So how is 2026 looking?

Modest Price Growth Again Expected

We are forecasting average house price growth in the range of around 3-4% next year, i.e. around similar levels to recent years. This will probably be only slightly ahead of general consumer price inflation and reflects a stable market where demand has been ticking up slightly (as interest rates and mortgage rates drop back a little), but bank lending remains sensible and steady, and affordability keeps a lid on the rate of price growth.

Rents are also expected to grow modestly (perhaps around 4-5% on average) as landlords attempt to keep up with general inflation and ensure that their properties are marked to market values before rent controls are possibly introduced in their areas in 2027. Affordability again keeps a cap on rent rises as rental supply begins to recover again.

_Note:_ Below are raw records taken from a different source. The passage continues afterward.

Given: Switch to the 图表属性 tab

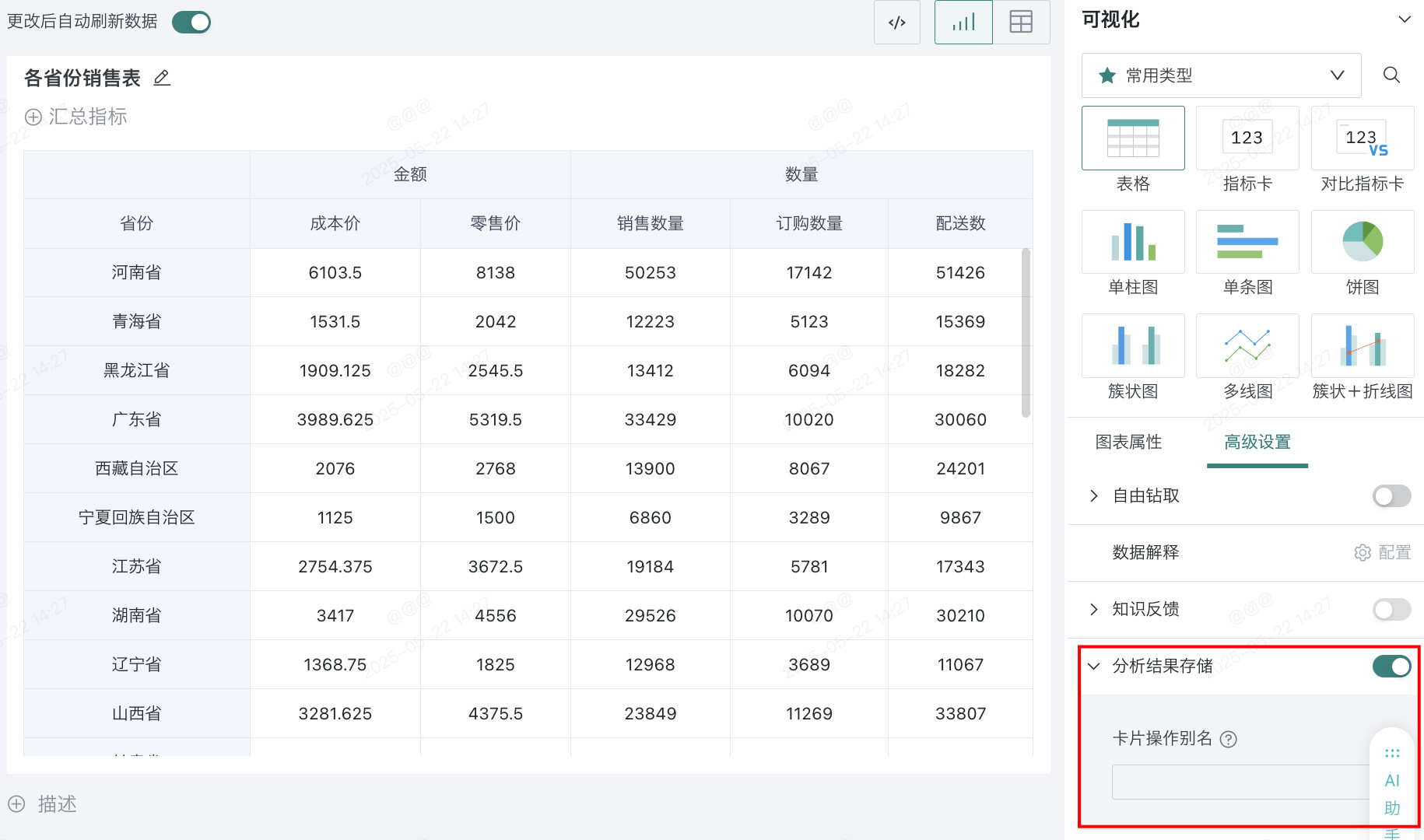Looking at the screenshot, I should [x=1128, y=443].
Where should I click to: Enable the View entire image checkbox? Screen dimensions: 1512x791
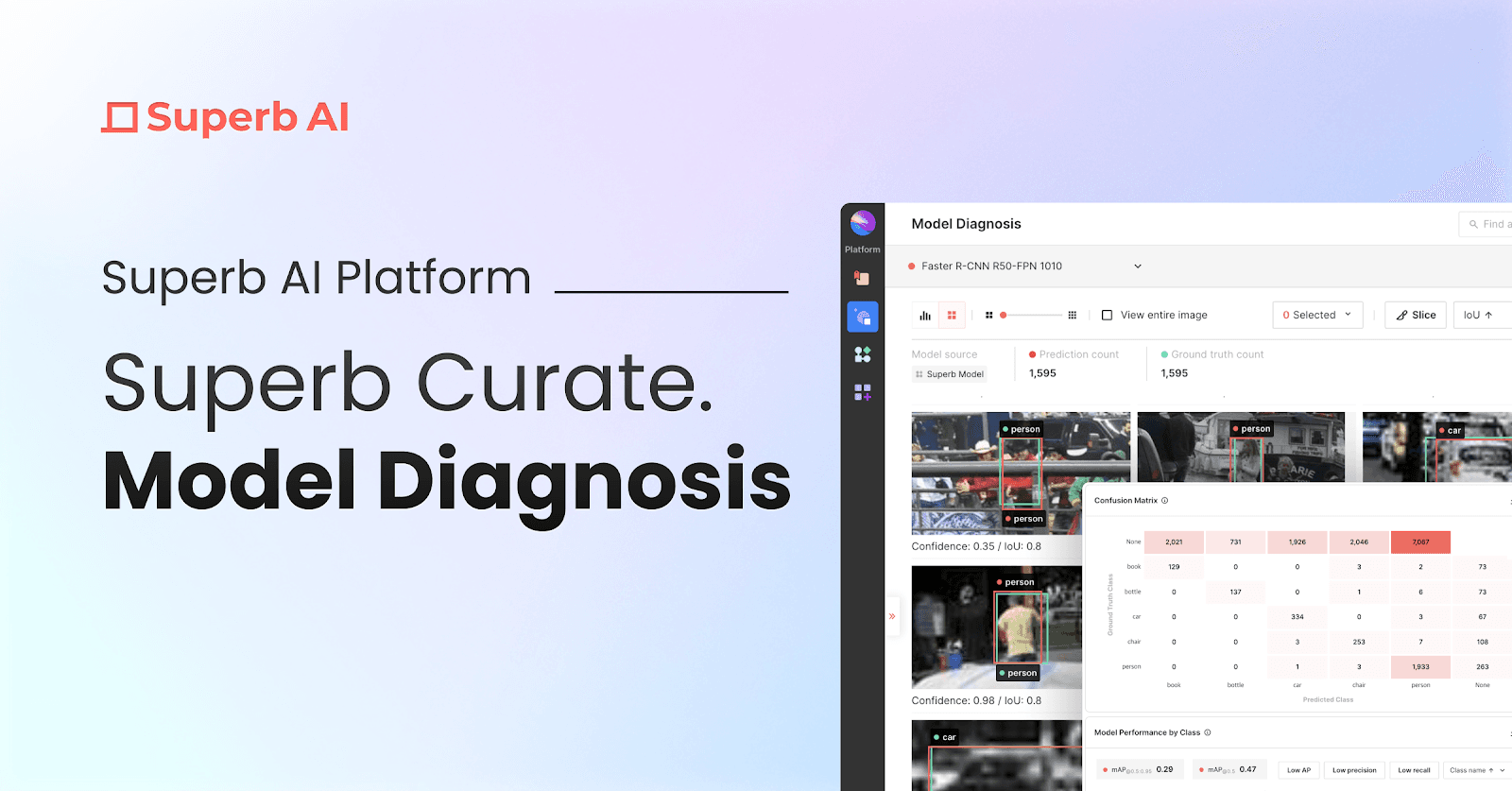pyautogui.click(x=1107, y=316)
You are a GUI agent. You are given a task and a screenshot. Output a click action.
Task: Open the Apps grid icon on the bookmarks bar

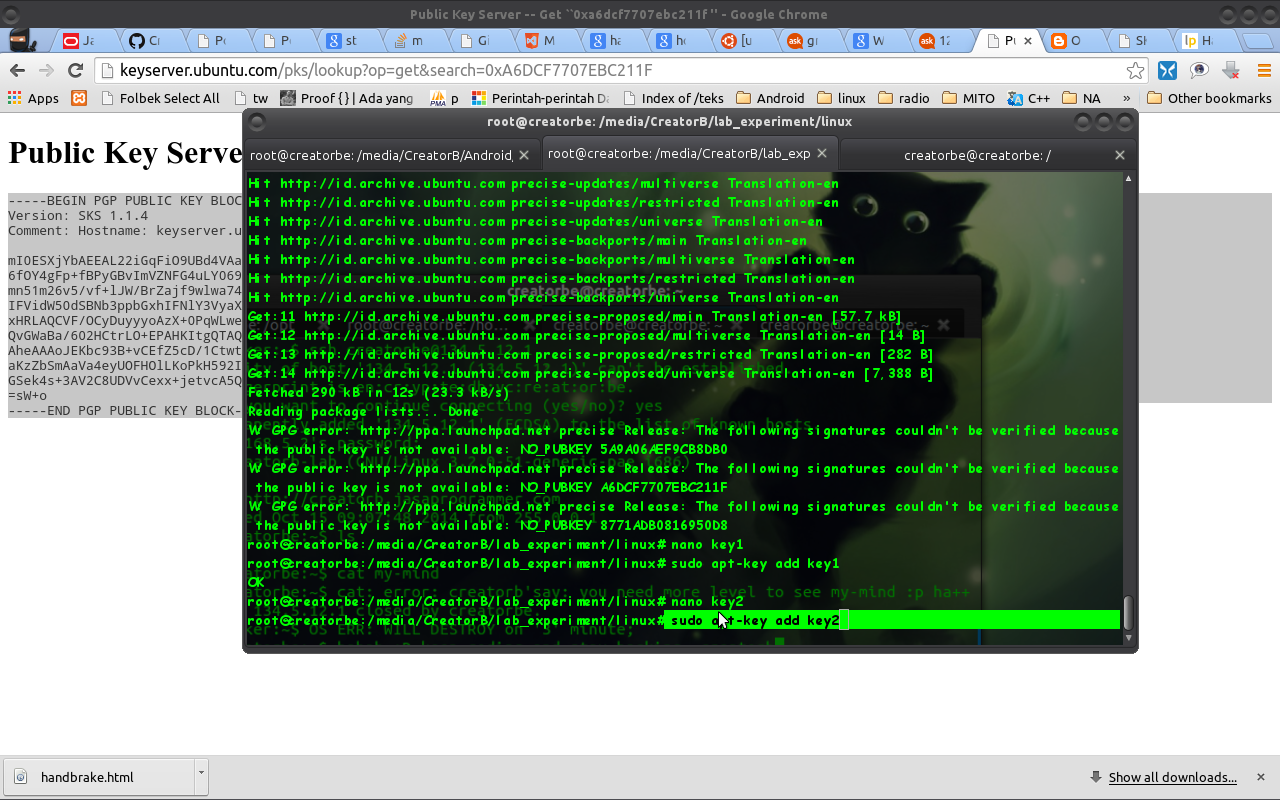[x=15, y=97]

Modest Transaction Growth Also Expected

House sales in Scotland have been steady over the last 12 years, hitting around 100,000 transactions a year, which again reflects a largely stable market, although far off the pre-2008 crash highs of over 150,000.

With steady economic and wage growth being forecast by the Bank of England and other major forecasters, it seems clear that this will also feed through into our pro-cyclical housing market and therefore we are forecasting growth of 2-5% in sales over the next year, with another 5%+ unlikely after the mini jump of 2025.

The Scottish Budget Will Not Have Nasty Surprises

We are a bit less certain on this one, but as we explained in our recent blog on the UK Budget, we do not think there will be any significant property tax changes in Scotland in the January Budget, but there may be a temptation to raise property income tax rates as they did in the UK Budget (a 2% increase on basic and upper tax rates).

However, the overall impact of the UK various tax and spending measures was positive for the Scottish Government in giving them a small increase in funding and therefore there is less pressure to have to increase taxes (or cut spending) to run the balanced budget that it is required to. It is also a Holyrood election year.

A mansion tax seems unlikely (at least in this Budget) given the measures that would be required to introduce it (including revaluations of higher Council Tax bands).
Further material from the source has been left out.